I personaggi di questo film sono tutte persone affatto pacificate con loro stesse, dei personaggi complessi perchè irrisolti ed irrisolti perchè lambiscono i loro desideri senza penetrarli del tutto, corrosi da un'idea di mondo che è quella prodotta dall'immediatezza della rete globale, un'idea che da la sensazione di essere padroni di tutto e di poter controllare tutti. Non esiste più una vita privata perchè ogni cosa è posta alla libera fruizione di chiccessia attraverso una semplice cliccata, ognuno si sente artefice del proprio destino quando invece la misura della propria vulnerabilità emotiva è data proprio dall'effimera sensazione di avere tutto il mondo a portata di "clic". Paul Schrader imbastisce un'atmosfera da soap opera, sia per la veste estetica adottata che aderisce perfettamente al "topos losangeliano", sia per i dialoghi, che sono penetranti ma mai spiazzanti, carichi di quella tensione che preannuncia fatti sorprendenti ma mai totalmente imprevedibili. Ma, soprattutto, sono tutti belli e vogliosi, ci sono gli intrighi sentimentali che congiungono passato e presente intrecciando tra di loro le vite di ognuno e non mancano le passioni reali sacrificate sotto l'altare del successo. Poi c'è Tara (la brava Lindsay Lohan), la bella e dannata che calamita su di se le gelose attenzioni di quanti vorrebbero esercitare sulla sua persona un controllo totale, una schiava del lusso che sa dominare il suo "padrone" nel gioco perverso delle coppie (come dimostra in particolare una sequenza molto forte). Insomma, ci sono tutti gli ingredienti tipici di un melodramma a sfondo sessuale dove l'insana (e invalsa) abitudine dei protagonisti a lasciarsi dominare dall'istintività (irrazionale) dei propri corpi "vogliosi" rappresenta l'elemento che fa degenerare l'aridità dei sentimenti in violenza sadica ed esibita.
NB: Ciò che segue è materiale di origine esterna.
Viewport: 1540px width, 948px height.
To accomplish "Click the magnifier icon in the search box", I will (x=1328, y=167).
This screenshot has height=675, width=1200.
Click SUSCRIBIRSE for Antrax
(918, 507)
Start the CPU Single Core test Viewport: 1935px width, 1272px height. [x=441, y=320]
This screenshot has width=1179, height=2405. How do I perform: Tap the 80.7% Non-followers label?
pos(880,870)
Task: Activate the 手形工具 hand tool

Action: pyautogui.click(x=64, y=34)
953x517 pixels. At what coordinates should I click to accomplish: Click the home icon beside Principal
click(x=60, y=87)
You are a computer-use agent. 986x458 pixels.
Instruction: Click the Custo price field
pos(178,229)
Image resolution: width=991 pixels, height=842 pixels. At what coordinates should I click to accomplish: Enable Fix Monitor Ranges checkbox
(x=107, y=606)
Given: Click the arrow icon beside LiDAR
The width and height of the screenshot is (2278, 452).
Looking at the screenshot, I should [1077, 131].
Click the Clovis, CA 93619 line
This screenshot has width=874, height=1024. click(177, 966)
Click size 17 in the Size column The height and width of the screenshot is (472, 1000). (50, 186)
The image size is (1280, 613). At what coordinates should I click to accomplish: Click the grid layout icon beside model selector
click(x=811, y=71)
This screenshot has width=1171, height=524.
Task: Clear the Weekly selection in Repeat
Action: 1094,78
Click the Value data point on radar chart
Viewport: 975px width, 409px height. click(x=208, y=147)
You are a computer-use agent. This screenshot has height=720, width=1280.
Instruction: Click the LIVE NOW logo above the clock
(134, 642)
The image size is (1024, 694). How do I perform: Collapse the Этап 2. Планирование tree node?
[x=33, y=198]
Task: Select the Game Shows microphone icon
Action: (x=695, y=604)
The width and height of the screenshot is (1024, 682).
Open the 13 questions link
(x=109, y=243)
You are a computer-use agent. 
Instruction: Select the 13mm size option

"The Canyons" (dalla sceneggiatura di Bret Easton Ellis) è un buon film, fosse solo per la storia intrigante che racconta, ma è utile più per come ce la mostra che per quello che ci fa effettivamente vedere. Questo è uno di quei casi in cui l'attenzione è condotta ai confini della materia trattata, dove le indicazioni che riceviamo sui contenuti ci forniscono notizie adeguate sul contenitore che li comprende, dove lasciarsi catturare dalla nuova estetica con cui si è indotti a guardare il mondo può portare a cogliere quelle mutazioni antropologiche che investoni proprio tutti. Paul Schrader ci mostra spesso delle sale cinematografiche abbandonate, sottintendendo con ciò che al vuoto di quelle sale si lega un vuoto di contenuti, che a quelle rovine che certificano la fine di uno spazio virtuoso seguiranno le rovine di un'umanità viziata da una perenne insoddisfazione. Le strade assolate di Los Angeles non traghettono più sogni nati per durare a lungo.